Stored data
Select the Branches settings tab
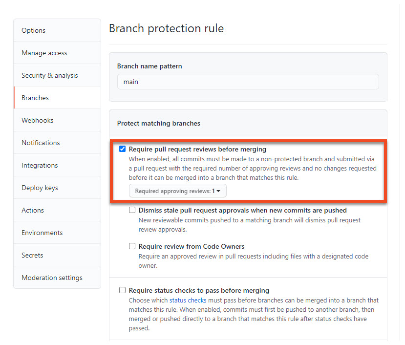Image resolution: width=405 pixels, height=345 pixels. pyautogui.click(x=35, y=98)
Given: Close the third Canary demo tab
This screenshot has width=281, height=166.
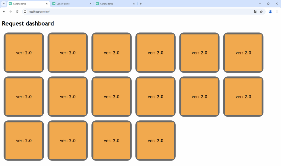Looking at the screenshot, I should [x=134, y=4].
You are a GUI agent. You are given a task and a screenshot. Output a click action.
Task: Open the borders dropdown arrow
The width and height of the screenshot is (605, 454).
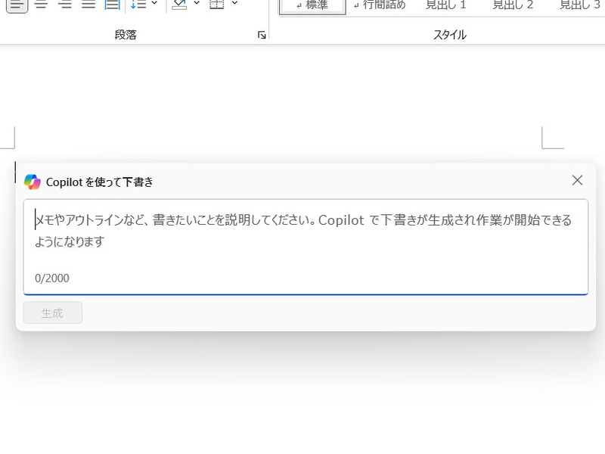click(x=233, y=5)
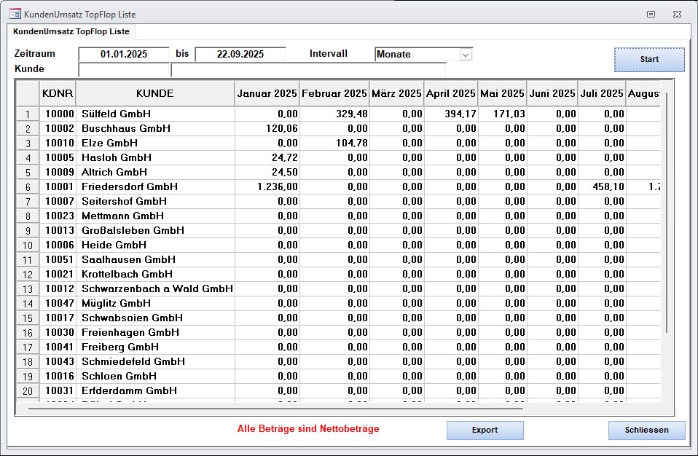This screenshot has width=698, height=456.
Task: Select Friedersdorf GmbH's Juli value 458,10
Action: pos(601,187)
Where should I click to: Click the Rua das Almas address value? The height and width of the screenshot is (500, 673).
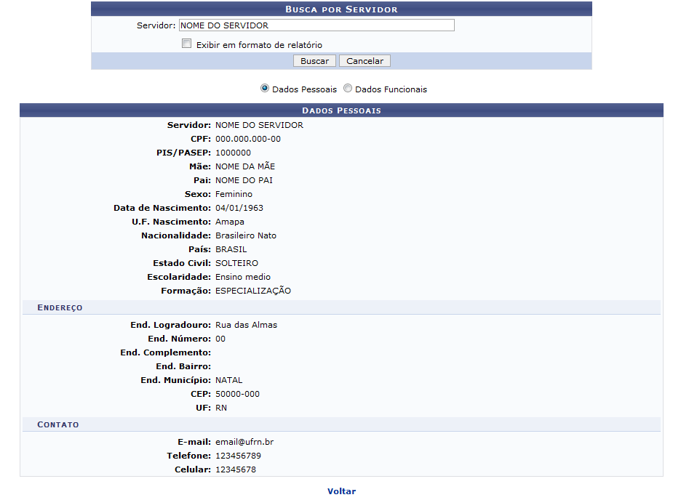pos(246,325)
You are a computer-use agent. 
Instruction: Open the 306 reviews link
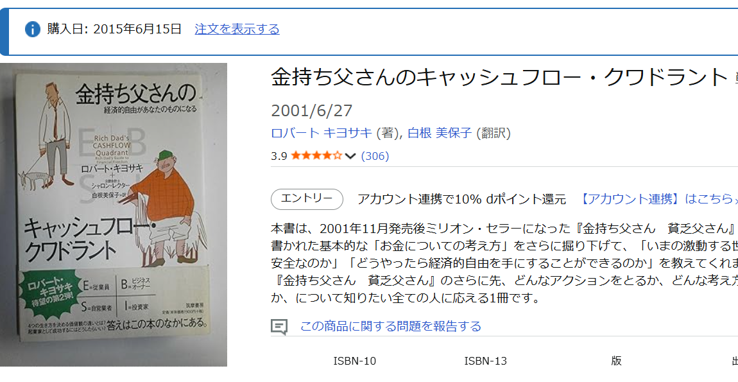coord(375,156)
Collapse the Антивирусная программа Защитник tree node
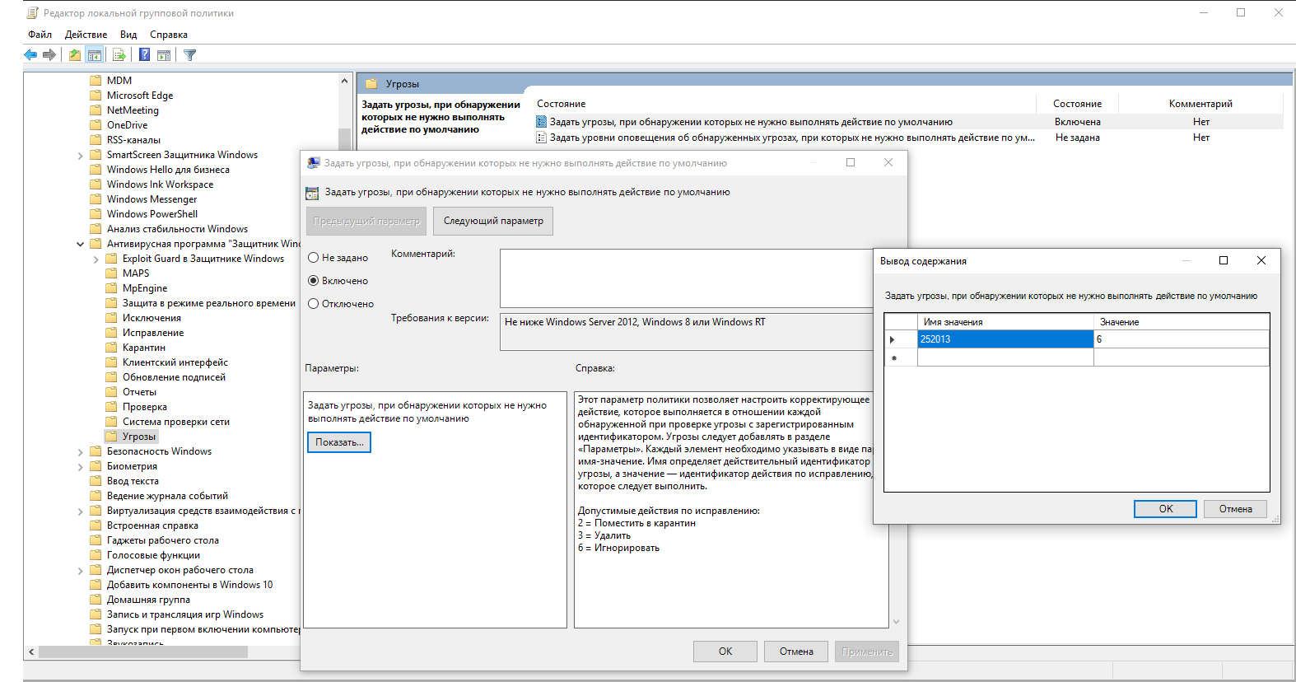Viewport: 1296px width, 682px height. coord(80,245)
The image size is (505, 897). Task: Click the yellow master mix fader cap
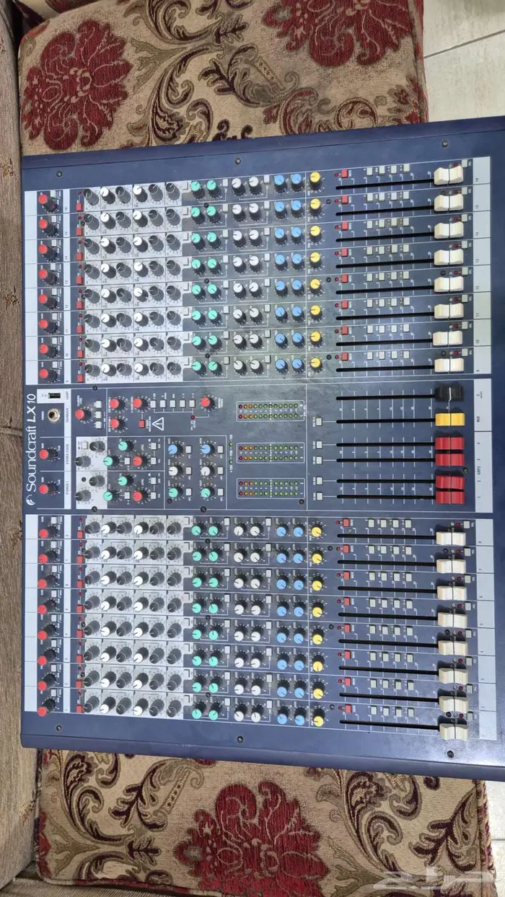(449, 419)
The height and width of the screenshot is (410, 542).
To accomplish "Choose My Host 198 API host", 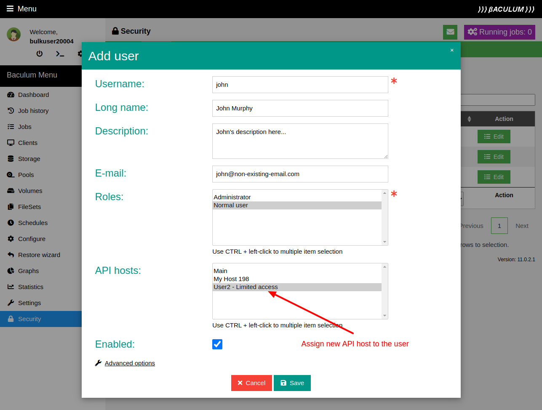I will 231,279.
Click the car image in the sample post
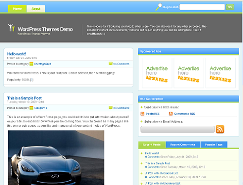 pyautogui.click(x=56, y=158)
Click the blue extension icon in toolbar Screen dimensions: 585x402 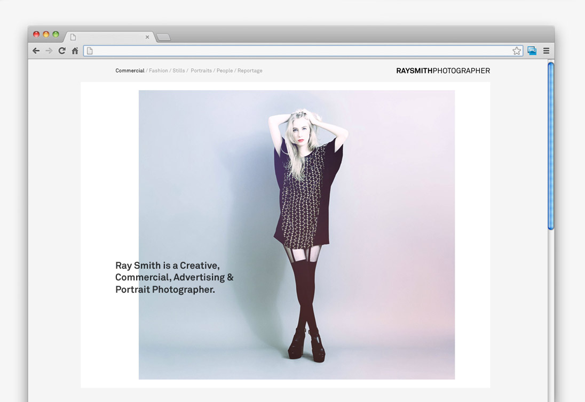pyautogui.click(x=532, y=51)
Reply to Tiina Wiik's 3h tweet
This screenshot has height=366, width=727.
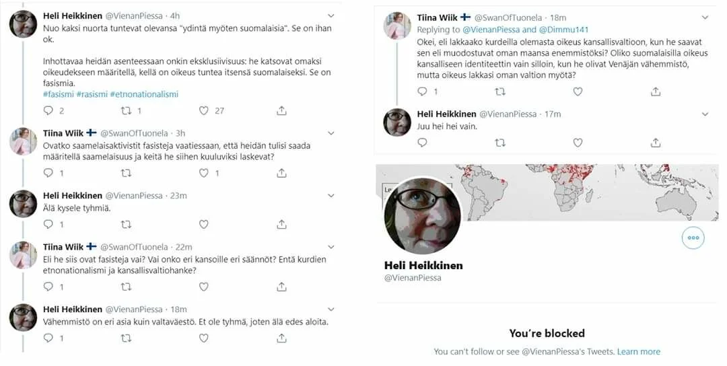[48, 173]
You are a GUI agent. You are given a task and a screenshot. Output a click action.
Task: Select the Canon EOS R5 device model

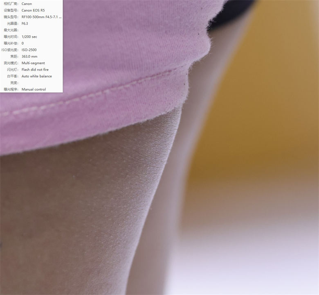pos(33,10)
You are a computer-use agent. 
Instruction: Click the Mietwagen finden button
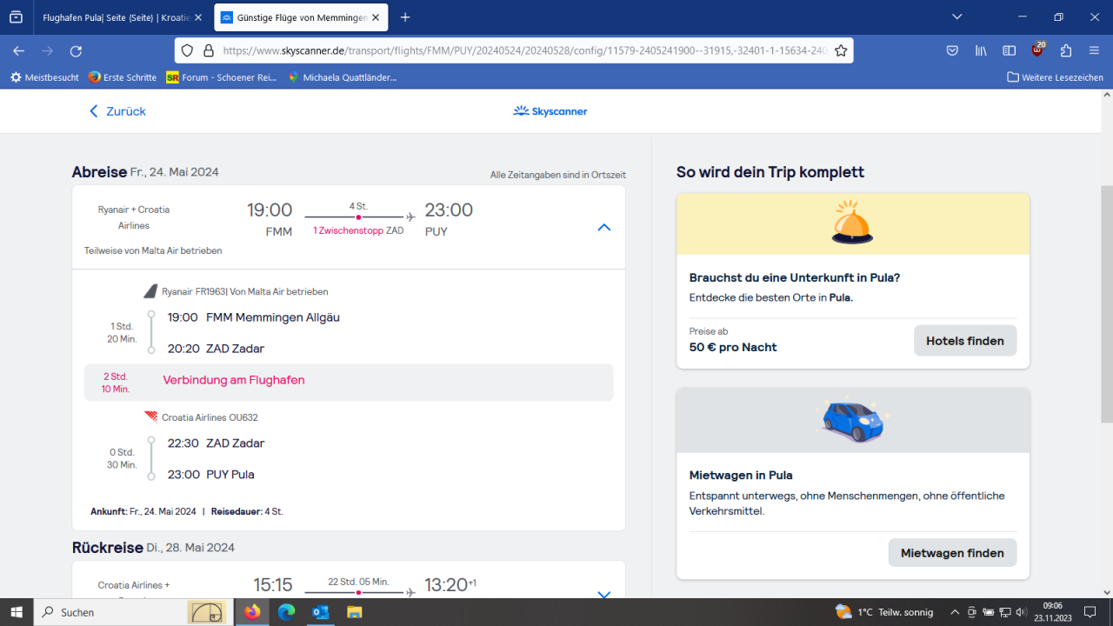952,553
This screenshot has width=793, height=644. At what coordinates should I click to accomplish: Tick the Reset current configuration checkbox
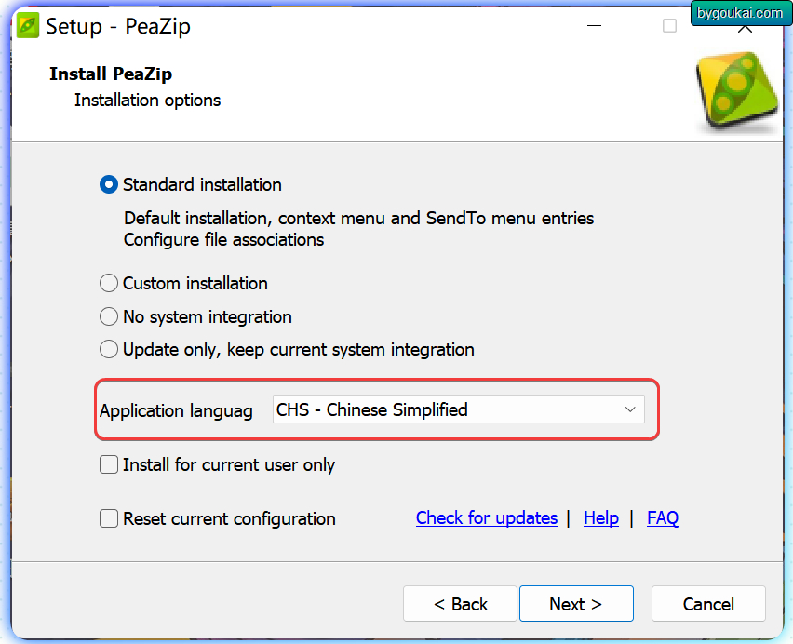pos(109,518)
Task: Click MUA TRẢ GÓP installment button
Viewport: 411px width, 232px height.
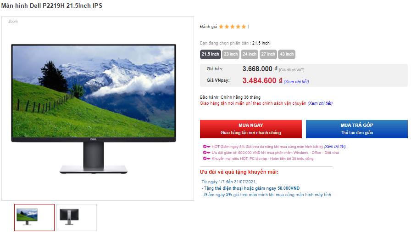Action: pyautogui.click(x=357, y=129)
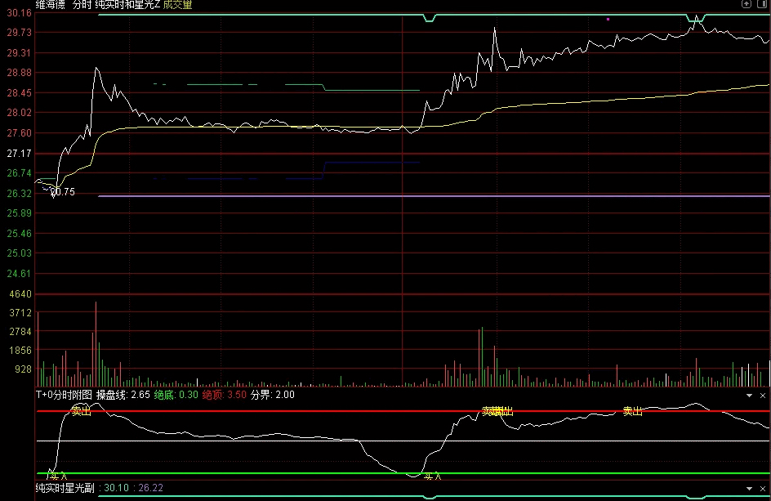The image size is (771, 501).
Task: Click the green 绝底 0.30 parameter
Action: point(176,395)
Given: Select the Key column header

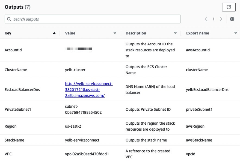Looking at the screenshot, I should pos(8,33).
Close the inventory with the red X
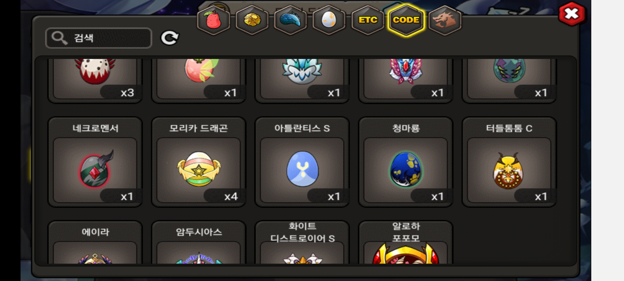 (572, 14)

WHAT NEEDS TO BE DONE =
Would you give again, exactly as written, the lines from the one containing "Task: Click MUA TRẢ GÓP installment button" through the end of the records, with no pictures and no other lines?

REPLY TO THE TASK =
Task: Click MUA TRẢ GÓP installment button
Viewport: 411px width, 232px height.
Action: pyautogui.click(x=357, y=129)
The image size is (771, 501).
Task: Click the green 绝底 0.30 parameter
Action: point(176,395)
Given: Select the Key column header

Looking at the screenshot, I should pos(8,33).
Close the inventory with the red X
 (572, 14)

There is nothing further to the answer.